PITTSBURGH — There is a sameness to the way the Pittsburgh Steelers keep ending their seasons.
Yet Mike Tomlin shrugged on Tuesday when asked if it feels as if the Steelers are ''stuck'' after their fifth first-round playoff exit in eight years, all of them embarrassing in their own way.
''Stuck is kind of a helpless feeling,'' the NFL's longest-tenured coach said. "And I don't know that I feel helpless.''
Maybe, but Tomlin also made it a point to not look for silver linings after Pittsburgh's promising start ended with a thud, culminated by a 28-14 beatdown at the hands of Baltimore on Saturday in which the Steelers were never really in the game.
''I definitely don't feel in the mood for optimism or the selling of optimism,'' he said. ''I don't know that that's appropriate. You know, it's disappointing not to be working. And so that's where we are.''
Which is where Pittsburgh has frequently been for most of the past decade: cleaning out its lockers and sifting through the ashes of what went wrong once the calendar flipped to January.
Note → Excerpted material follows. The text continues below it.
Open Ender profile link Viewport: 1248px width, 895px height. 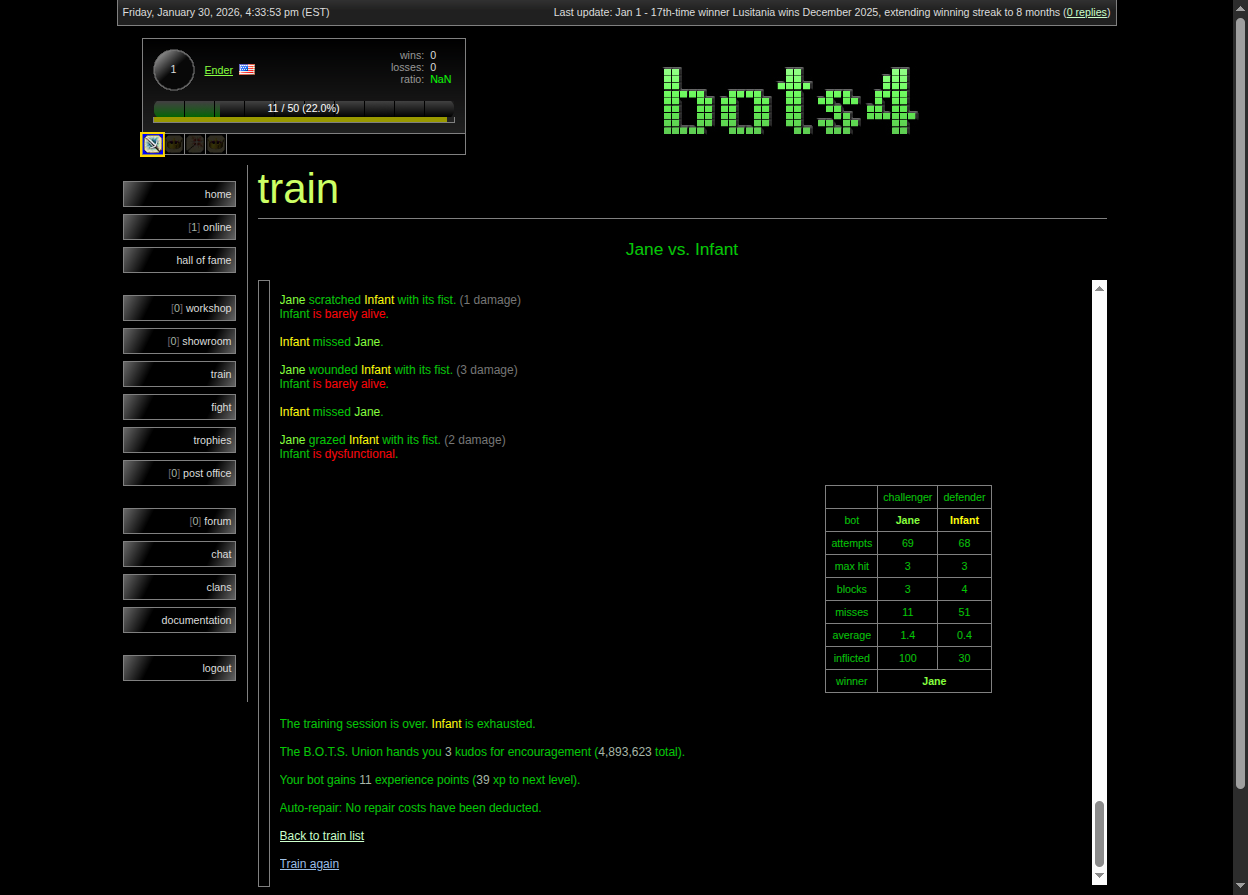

And while changes are certainly coming to the coaching staff — most likely on defense after the Steelers were gashed during a five-game freefall through the standings — Tomlin doesn't appear to be going anywhere as he enters the first season of a three-year extension he signed last June.
Tomlin believes he's still "capable" of helping Pittsburgh end its longest playoff victory drought since the ''Immaculate Reception'' more than a half-century ago.